The push to digital channels is clear. CivicScience data reveal that 37 percent of consumers say they have purchased secondhand luxury goods online. Among resale platforms, eBay leads: 57 percent of secondhand luxury buyers used eBay in the past year, followed by 31 percent who used Poshmark. A new OfferUp report released today shows 93 percent of Americans say they’ve purchased secondhand in the last year at least once.
Still, risk shadows opportunity. Thirty-nine percent of respondents who prefer new luxury goods over secondhand cite fear of fraud or fakes as a “very” serious concern, with an additional 29 percent saying they are “somewhat” concerned. Some of this hesitation stems from unfamiliarity: 21 percent of people who prefer secondhand over new said they do not know what authentication checks even mean. Yet, roughly 40 percent express some confidence in existing checks.
Men on Vestiaire tend to lean more toward clothing than accessories; in fact, the platform reports that searches for sneakers account for just ten percent of men’s listings. The men’s assortment has grown in breadth, with more designers and category depth, yet demand clusters around staple categories.
Vestiaire Collective describes three primary motives driving men’s interest: exclusivity, accessibility at more favorable price points, and resale potential (that is, buying with the idea of future resale).
Why now?
As new clothing prices climb amid inflation or tariff pressures, the value proposition for resale becomes sharper. According to a report from The Guardian, surging costs of garments and shifts in trade policy are nudging more consumers toward secondhand.
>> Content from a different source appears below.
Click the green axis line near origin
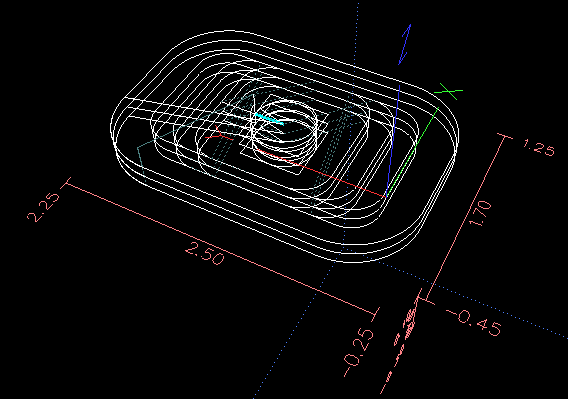The image size is (568, 399). point(413,152)
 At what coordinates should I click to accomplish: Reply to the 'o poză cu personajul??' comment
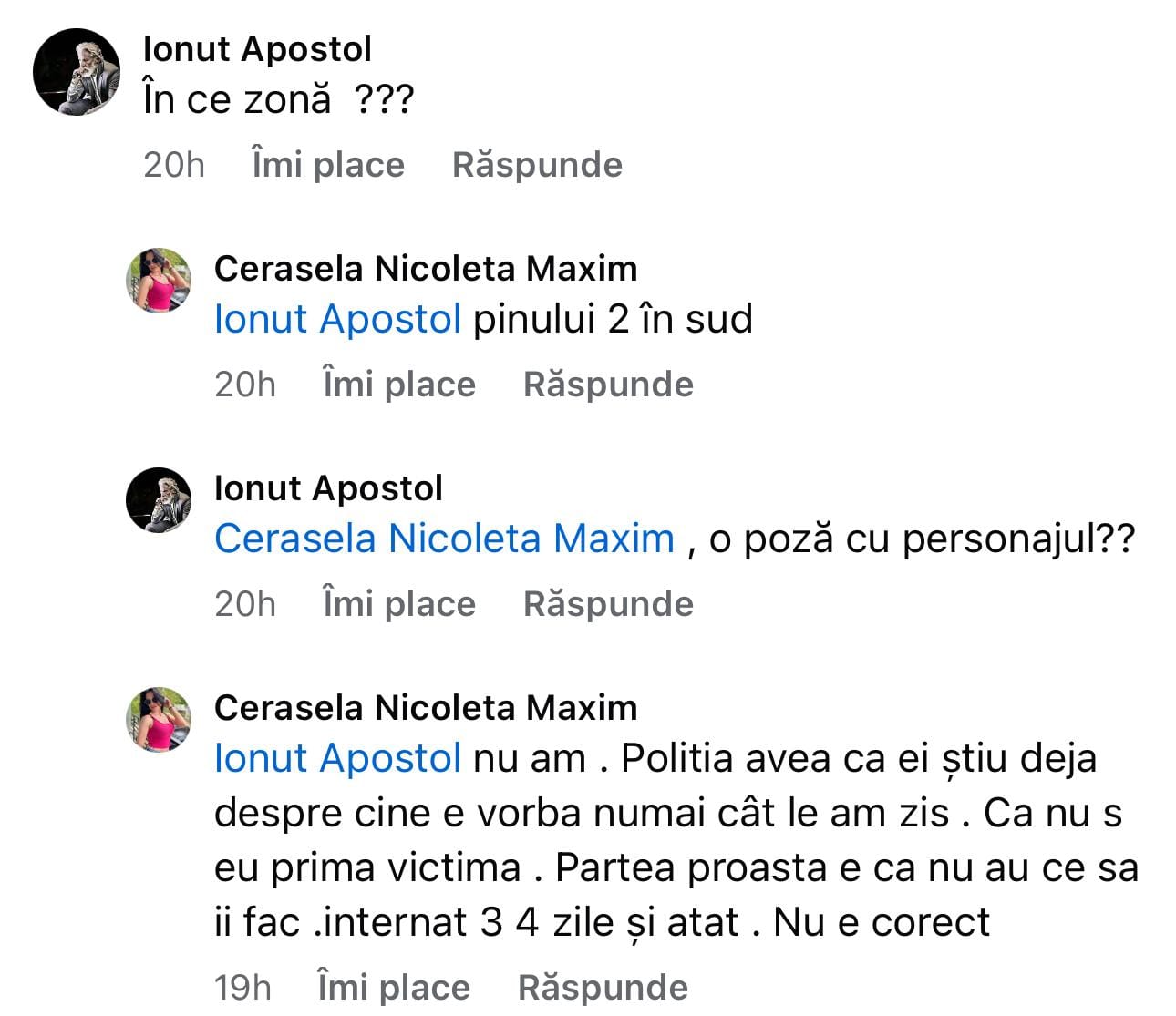click(x=608, y=604)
Sophisticated search tools and image matching — powered by AI — help users locate items, suggest matches, and replicate looks from photos. These advances reduce friction and make resale shopping more accessible.
Resale is also shedding its stigma. Influencers, stylists, and fashion media increasingly celebrate secondhand as creative, sustainable, and individual. The secondhand aesthetic has become part of aspirational wardrobes — not just bargain bin hunting.
External events can also stir resale demand. For example, following the death of Giorgio Armani, searches for vintage Armani clothing tripled on Vinted, and The RealReal saw a 212 percent surge in Armani searches. Listings of 1990s silk blazers and early 2000s rabbit-fur jackets appeared on Vestiaire in response.

But even as resale accelerates, obstacles persist. Authentication and trust remain central concerns for many potential buyers. Even with growing familiarity, 21 percent of secondhand advocates say they are not familiar with authentication processes. Profitability has eluded many players as well, especially ones that invest heavily in logistics, quality control, and curation.
There is also fragmentation: consumers often shop across platforms (eBay, Poshmark, Vestiaire, The RealReal, others), which creates friction in loyalty and discovery. Moreover, traditional high-end fashion houses have been slower to embrace resale or re-commerce models, meaning the supply pipelines for high-luxury menswear are still maturing.
Vestiaire Collective’s men’s rollout arrives at a pivotal moment. It signals that menswear resale is no longer peripheral but foundational to the platform’s growth. As men increasingly embrace secondhand not just for bargains but as a considered consumption strategy, the fashion industry is compelled to follow.
Maximilian Bittner, Vestiaire Collective CEO says menswear is now one of the platform’s fastest-growing segments, reflecting a “fundamental shift.” Men now intentionally participate in luxury resale, he says, “valuing exclusivity, accessibility at better prices, and investment potential.”